Around 20% of breast cancers are known as ‘triple negative’ cancers, which test negative for oestrogen, progesterone and HER2 receptors, and are notoriously hard to tackle with regular anti-cancer treatments.
But researchers from the Walter and Eliza Hall Institute’s (WEHI) Stem Cells and Cancer division have found that a two-pronged attack featuring chemotherapy and an anti-cancer drug called ABT-737 is offering new hope for triple negative cancer patients.
Chemotherapy alone is not effective because of a protein called Bcl-2, which serves to help the cancer cells recover from treatment and live on.
But ABT-737 attacks Bcl-2 proteins, making the chemotherapy drugs more effective, according to early test results compiled by the WEHI team.
“ABT-737 targets proteins from the Bcl-2 family, which are found at high levels in up to 70 per cent of breast cancers,” said Professors Geoff Lindeman, one of the lead researchers.
“We have shown that breast tumours that have high levels of Bcl-2 respond well to treatment with ABT-737 when used in combination with a conventional chemotherapy drug.”
ABT-737 alone did not work on cancers with high levels of Bcl-2, nor on cancers that did not express Bcl-2.
“We have had a good result in pre-clinical models of disease, but we are still a way off this being used in humans,” Dr Lindeman, who is also an oncologist at The Royal Melbourne Hospital, said.

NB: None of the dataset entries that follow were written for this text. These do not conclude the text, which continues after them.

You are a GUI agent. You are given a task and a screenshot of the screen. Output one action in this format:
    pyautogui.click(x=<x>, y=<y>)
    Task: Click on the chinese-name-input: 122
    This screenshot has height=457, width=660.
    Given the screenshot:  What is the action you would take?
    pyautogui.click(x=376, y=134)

He said he hoped a clinical trial of the new anti-cancer drug could take place in the next few years.
The study was published in the journal Proceedings of the National Academy of Sciences USA.
The project was supported by the Victorian Breast Cancer Research Consortium through the Victorian Cancer Agency, the National Health and Medical Research Council, Australian Cancer Research Foundation and the National Breast Cancer Foundation. Breast cancer samples were provided with the support of the Victorian Cancer Biobank.